J.P.

Idling.

In these unprecedented times my head is going in many directions at once. When the world gets noisy, I have a couple of ways to get things back in order: I fly an airplane, I go for a long drive, I lose myself in technological endeavors.

I can’t fly an airplane right now, we’re not suppose to be going for long drives, and I’m probably spending too much time losing myself in technological endeavors.

What to do?

Truman has the right idea: throw yourself down on the floor and look out the window to watch the clouds go by. I’m going to try doing that a bit more today. I tried a couple of days ago for a few moments and I immediately noticed the lack of city sounds and the lack of air traffic in and out of O’Hare and Midway. The trick to watching the clouds go by is to quiet the mind.

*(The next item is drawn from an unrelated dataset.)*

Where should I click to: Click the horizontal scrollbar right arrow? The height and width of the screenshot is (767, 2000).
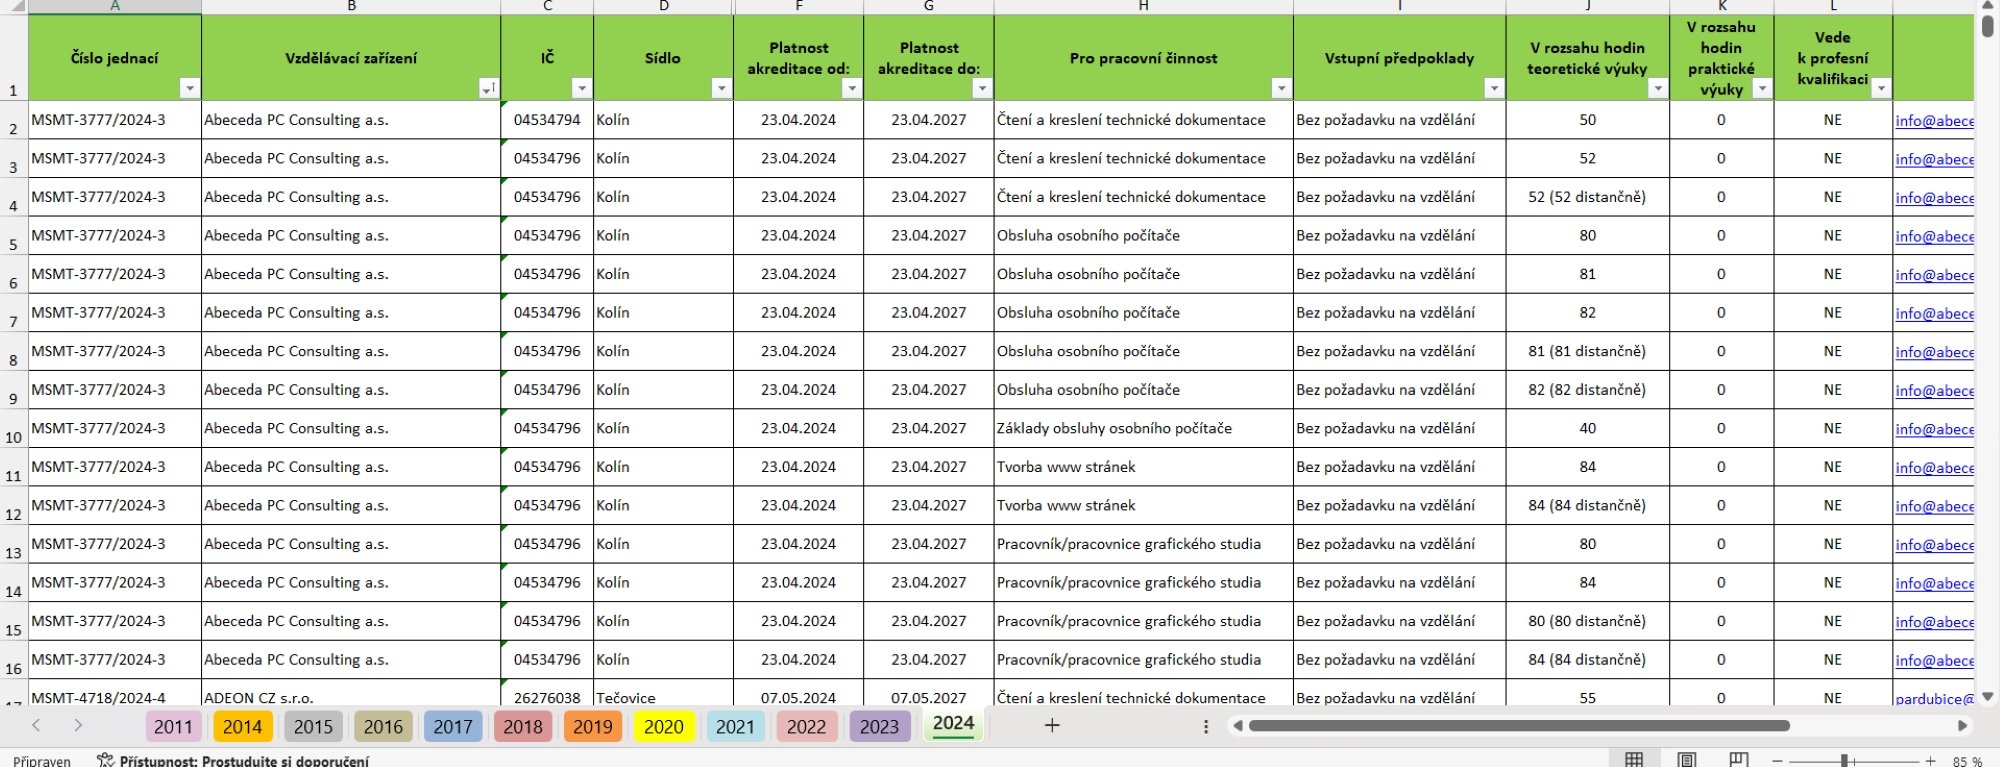click(x=1962, y=726)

I’ve never been one to really meditate because when everyone else in the room is concentrating on their breath all I hear is my tinnitus.

But watching clouds go by? That might work.

Beginnings.

PACS High School computer lab, 1984.

The first time I sat down in front of a computer for any length of time I was a freshman in high school. It was 1982 and through a local foundation, the school district had purchased a bunch of Apple ][+ computers. Adding to the four that were in the high school computer “lab”.

At the time the computer lab was a makeshift affair in what used to the office of the Math Department chair. Computer education fell to the math teachers; the business department was still using adding machines and IBM Selectric or Wheelwriter typewriters.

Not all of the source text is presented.